- Supplied passage
----------

13. In support of our aforesaid conclusions, we may now cite some authorities. In Allahabad Bank v. Canara Bank, a two-Judge Bench of this Court speaking through M. Jagannadha Rao, J. discussed these rights of the secured creditors in paras 62, 63, 64 and 65 of the judgment as reported in SCC, which are extracted hereinbelow: (SCC pp. 435-36) "62. Secured creditors fall under two categories. Those who desire to go before the Company Court and those who like to stand outside the winding up.
63. The first category of secured creditors mentioned above are those who go before the Company Court for dividend by relinquishing their security in accordance with the insolvency rules mentioned in Section 529. The insolvency rules are those contained in Sections 45 to 50 of the Provincial Insolvency Act. Section 47(2) of that Act states that a secured creditor who wishes to come before the Official Liquidator has to prove his debt and he can prove his debt only if he relinquishes his security for the benefit of the general body of creditors. In that event, he will rank with the unsecured creditors and has to take his dividend as provided in Section 529(2). Till today, Canara Bank has not made it clear whether it wants to come under this category.
64. The second class of secured creditors referred to above are those who come under Section 529-A(1)(b) read with proviso (c) to Section 529(1). These are those who opt to stand outside the winding up to realize their security. Inasmuch as Section 19(19) [of the Recovery of Debts Due to Banks and Financial Institutions Act, 1993] permits distribution to secured creditors only in accordance with Section 529-A, the said category is the one consisting of creditors who stand outside the winding up. These secured creditors in certain circumstances can come before the Company Court (here, 'the Tribunal') and claim priority over all other creditors for release of amounts out of the other monies lying in the Company Court. This limited priority is declared in Section 529-A(1) but it is restricted only to the extent specified in clause (b) of Section 529-A(1). The said provision refers to clause (c) of the proviso to Section 529(1) and it is necessary to understand the scope of the said provision.

----------

Item-finding records
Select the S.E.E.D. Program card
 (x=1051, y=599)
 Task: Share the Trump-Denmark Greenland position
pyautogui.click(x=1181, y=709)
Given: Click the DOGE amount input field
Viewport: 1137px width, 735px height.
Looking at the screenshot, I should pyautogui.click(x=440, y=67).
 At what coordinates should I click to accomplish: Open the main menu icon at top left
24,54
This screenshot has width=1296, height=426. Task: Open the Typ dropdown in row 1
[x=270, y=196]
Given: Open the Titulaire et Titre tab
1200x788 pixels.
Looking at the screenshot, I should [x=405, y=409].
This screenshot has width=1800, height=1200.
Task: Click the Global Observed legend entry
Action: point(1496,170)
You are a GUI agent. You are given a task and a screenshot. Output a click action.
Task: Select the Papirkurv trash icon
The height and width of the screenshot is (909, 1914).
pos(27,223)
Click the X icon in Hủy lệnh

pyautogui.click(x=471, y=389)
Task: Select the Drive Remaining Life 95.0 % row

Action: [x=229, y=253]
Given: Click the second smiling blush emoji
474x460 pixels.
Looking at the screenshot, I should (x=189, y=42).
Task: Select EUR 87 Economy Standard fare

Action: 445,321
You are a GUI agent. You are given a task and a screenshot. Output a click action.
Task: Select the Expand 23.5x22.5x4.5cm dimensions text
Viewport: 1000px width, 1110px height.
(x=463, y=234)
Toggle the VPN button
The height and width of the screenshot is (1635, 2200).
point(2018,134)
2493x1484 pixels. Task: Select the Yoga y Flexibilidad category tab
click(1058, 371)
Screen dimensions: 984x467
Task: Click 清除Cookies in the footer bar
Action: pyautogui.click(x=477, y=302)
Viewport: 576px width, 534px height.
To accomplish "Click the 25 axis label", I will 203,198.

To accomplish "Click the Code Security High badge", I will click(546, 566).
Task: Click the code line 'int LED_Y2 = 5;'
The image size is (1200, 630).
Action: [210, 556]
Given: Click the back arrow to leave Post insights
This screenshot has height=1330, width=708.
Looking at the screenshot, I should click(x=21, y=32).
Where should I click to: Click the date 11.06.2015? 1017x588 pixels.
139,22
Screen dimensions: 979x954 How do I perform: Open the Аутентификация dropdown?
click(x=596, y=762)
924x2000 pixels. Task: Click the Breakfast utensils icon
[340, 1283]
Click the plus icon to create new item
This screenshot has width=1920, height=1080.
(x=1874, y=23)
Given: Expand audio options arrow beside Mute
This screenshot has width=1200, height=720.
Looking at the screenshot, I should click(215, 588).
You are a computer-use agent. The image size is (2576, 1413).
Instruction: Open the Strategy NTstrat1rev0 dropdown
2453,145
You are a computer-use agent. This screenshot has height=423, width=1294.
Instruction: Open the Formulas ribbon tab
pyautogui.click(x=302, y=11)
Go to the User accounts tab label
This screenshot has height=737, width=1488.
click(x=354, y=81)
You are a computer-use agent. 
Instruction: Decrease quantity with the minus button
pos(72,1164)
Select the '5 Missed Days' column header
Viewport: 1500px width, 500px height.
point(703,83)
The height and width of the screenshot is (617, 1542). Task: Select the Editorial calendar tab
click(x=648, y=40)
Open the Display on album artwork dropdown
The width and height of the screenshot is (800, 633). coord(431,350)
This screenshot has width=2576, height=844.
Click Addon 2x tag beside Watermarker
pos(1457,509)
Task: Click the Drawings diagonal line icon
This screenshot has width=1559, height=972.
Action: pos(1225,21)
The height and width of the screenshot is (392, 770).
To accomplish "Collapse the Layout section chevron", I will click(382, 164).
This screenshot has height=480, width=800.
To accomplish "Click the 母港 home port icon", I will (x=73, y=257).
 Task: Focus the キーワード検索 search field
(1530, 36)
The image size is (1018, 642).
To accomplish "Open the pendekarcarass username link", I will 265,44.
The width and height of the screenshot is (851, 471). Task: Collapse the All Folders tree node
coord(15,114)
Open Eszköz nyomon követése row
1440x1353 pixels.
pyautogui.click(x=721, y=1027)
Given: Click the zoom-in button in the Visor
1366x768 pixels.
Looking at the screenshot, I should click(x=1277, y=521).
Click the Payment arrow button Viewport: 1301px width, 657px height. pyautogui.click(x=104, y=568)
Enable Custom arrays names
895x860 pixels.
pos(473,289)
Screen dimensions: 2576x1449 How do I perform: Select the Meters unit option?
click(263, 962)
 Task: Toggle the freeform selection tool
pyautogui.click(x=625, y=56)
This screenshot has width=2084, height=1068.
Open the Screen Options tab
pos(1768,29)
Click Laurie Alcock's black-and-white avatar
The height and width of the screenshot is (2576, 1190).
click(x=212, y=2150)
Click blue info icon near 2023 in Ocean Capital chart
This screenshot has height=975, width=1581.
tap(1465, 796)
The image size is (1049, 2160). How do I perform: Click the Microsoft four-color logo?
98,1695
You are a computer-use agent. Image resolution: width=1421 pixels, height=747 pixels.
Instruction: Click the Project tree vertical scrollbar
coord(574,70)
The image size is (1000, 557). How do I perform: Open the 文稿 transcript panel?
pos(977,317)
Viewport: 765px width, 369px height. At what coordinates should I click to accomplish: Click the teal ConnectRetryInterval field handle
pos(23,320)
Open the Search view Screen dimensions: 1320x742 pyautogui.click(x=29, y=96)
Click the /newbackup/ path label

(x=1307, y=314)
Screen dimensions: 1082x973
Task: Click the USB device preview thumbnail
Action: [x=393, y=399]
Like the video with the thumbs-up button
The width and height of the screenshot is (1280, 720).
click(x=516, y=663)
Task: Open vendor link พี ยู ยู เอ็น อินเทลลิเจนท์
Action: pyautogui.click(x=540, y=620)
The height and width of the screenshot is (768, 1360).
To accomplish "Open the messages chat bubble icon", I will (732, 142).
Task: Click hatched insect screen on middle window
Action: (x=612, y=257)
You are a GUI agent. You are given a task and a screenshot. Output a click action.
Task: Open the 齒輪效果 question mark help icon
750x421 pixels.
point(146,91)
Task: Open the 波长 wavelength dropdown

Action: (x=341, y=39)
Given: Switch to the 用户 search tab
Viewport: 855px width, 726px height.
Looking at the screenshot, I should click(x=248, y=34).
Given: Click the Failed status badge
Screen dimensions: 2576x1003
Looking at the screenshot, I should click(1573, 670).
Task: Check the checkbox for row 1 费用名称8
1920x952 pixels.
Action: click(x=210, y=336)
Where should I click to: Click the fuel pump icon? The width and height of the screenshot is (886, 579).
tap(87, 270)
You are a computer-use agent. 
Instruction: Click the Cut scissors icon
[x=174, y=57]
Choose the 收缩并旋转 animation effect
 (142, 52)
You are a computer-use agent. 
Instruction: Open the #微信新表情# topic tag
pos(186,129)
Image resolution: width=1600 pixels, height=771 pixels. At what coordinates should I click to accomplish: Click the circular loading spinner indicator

----------

- Direction 1
Answer these questions from the judgment excerpt, one per line:
(a) Which judge spoke for the two-Judge Bench in Allahabad Bank v. Canara Bank?
(b) Which sections of the Provincial Insolvency Act contain the insolvency rules?
(c) Under Section 47(2), what must a secured creditor relinquish in order to prove his debt?
- Direction 2
Decide whether each statement agrees with the judgment excerpt, and back each yes or no with the deciding words quoted from it:
(a) Secured creditors are divided into three categories.
(b) Canara Bank has made clear that it wants to come under the first category.
(c) The priority declared in Section 529-A(1) is restricted to the extent specified in clause (b) of that subsection.
- Direction 3
Write the next few sentences of the judgment excerpt on secured creditors, carrying on after its final sentence.
The listing is not needed for anything asked here.

- Expected answer 1
(a) M. Jagannadha Rao, J.
(b) Sections 45 to 50.
(c) His security, for the benefit of the general body of creditors.

- Expected answer 2
(a) No: "Secured creditors fall under two categories."
(b) No: "Till today, Canara Bank has not made it clear whether it wants to come under this category."
(c) Yes: "it is restricted only to the extent specified in clause (b) of Section 529-A(1)."

- Expected answer 3
65. Under clause (c) of the proviso to Section 529(1), the priority of the secured creditor who stands outside the winding up is confined to the 'workmen's portion' as defined in Section 529(3)(c). 'Workmen's portion' means the amount which bears to the value of the security, the same proportion which the amount of the workmen's dues bears to the aggregate of
(a) workmen's dues, and (b) the amounts of the debts due to all the creditors. This is explained in the illustration under the said provision. If the workmen's dues in all are, say, Rs 1 lakh and the debt due to all secured creditors is Rs 3 lakhs, the total amount due to all of them comes to Rs 4 lakhs. Therefore, the workmen's share comes to 25% (Rs 1 lakh out of Rs 4 lakhs). Now if the value of the security of a secured creditor (like Canara Bank) is Rs 1 lakh, the 'workmen's portion' will be Rs 25,000 which is the pro rata amount to be shared by the said secured creditor. By virtue of Section 529-A(1)(b) his priority over all others out of other monies available in the Tribunal is restricted to Rs 25,000 only."
5
7. The minority opinion was rendered by Hon'ble Mr. Justice Swatanter Kumar, J. The difference in opinion in the majority and minority judgment is only with respect to the interpretation of Section 529 and 529A of the Companies Act and secured creditor portion with respect to which it enjoys pro rata distribution amongst workers out of the sale proceeds of unsecured assets.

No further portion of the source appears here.